王様がリンゴをわけてくれないので、俺はまだ皮付きのリンゴを取り、半分にして、片方を手早くむいた。皿がないから手渡しになってしまうが、嫌でなかったら。
サリーさん用だから、皮を一部残して耳に見立てるうさぎリンゴにした。
「わあ、可愛い!」
サリーさんが歓声をあげる。良かった、サリーさんはうさぎが好きだから。
「おい、何だそれは。俺にもひとつよこせ」
「陛下のはあるでしょう」
「そっちがいいのだ、俺にもよこせ!」
「陛下のリンゴをわけてくれたなら」
王様は無言で皿を少しこちらに押した。俺はうさぎリンゴをその一番上に乗せた。皿のリンゴ山、どうせひとりじめしたって食べ切れる訳ないのに。
親子がそろってうさぎリンゴを喜ぶので、俺は残り半分と新たにもう1個分うさぎリンゴを作って皿に乗せた。サリーさんが早速手を伸ばす。
「あら、可愛いわね。うさぎ?」
戻ってきたお妃様もまずはうさぎリンゴに手を伸ばした。負けじと王様もうさぎリンゴを取る。何を張り合っているのだろう。王様は何でも負けたくないのかな。
「陛下もこれ、召し上がるの?リンゴの皮なんで大嫌いだっておっしゃってらしたのに」
お妃様がおかしそうに笑う。王様はぷいとそっぽを向いた。おお、サリーさんと同じ動きだ。そういえばさっきもしていた。都合悪くなるとそっぽを向くのだ。面白い。

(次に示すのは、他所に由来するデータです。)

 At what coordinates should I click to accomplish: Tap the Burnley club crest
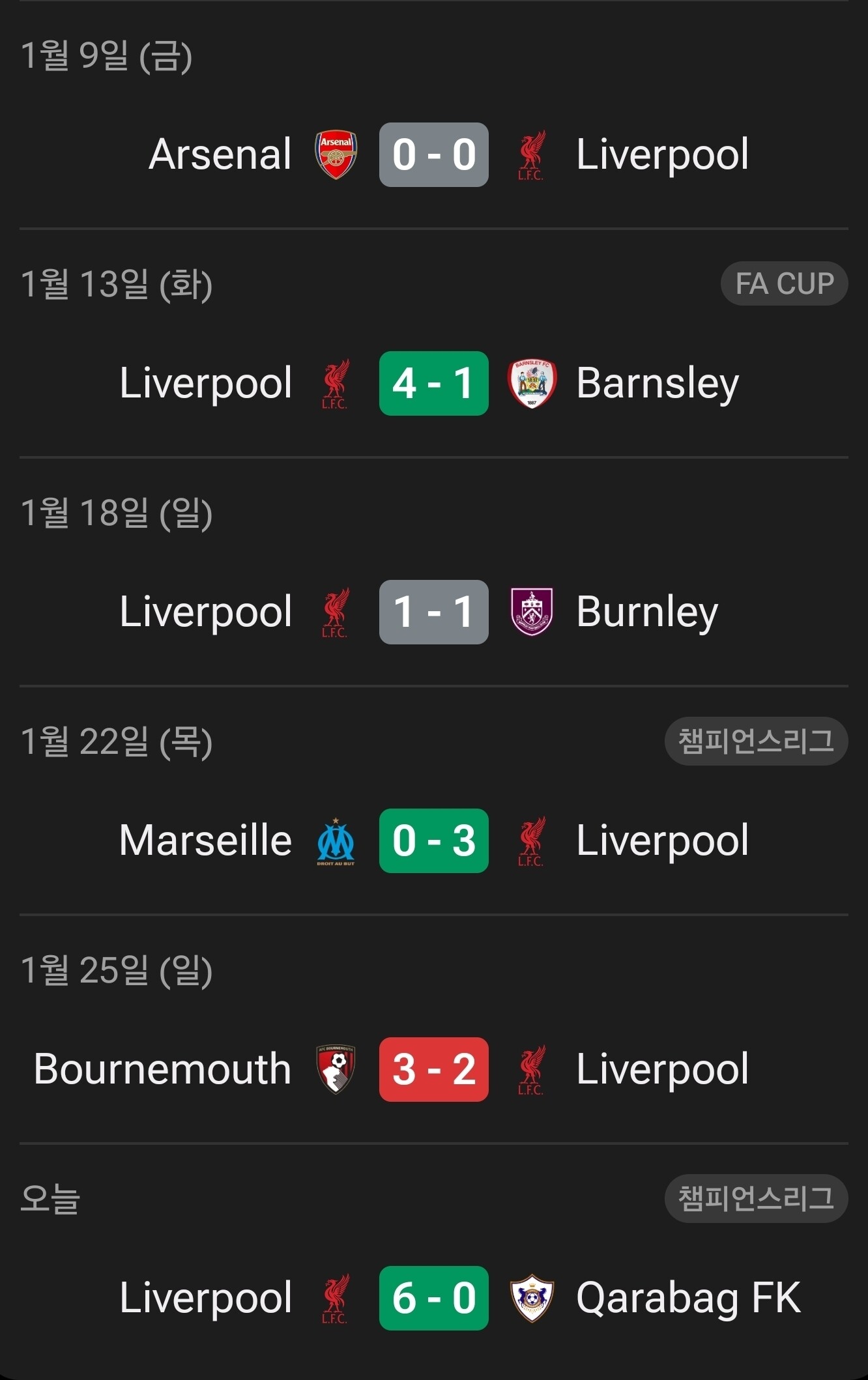pos(532,612)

サリーさんがもっと食べたいと言うので、もうひとつリンゴをむくことにした。全部皮をむいたものは基本的に俺が主に片付けることになったらしい。みんな本気か。
「私も今度からこうむこうかな。陛下がそんなに喜んでくださるなら」
お妃様が嬉しそうに言って、俺の手元を見る。
「そんなに難しくはなさそうね」
「はい、簡単です」
厨房の人がうさぎリンゴを知らないはずはないだろうが、これを王家の食卓に出すとも思えない。飾り切りを出すならならもっと凝ったもの、すぐには真似できないものになるだろう。だからこの家族はうさぎリンゴを見たことがなかったのだろう。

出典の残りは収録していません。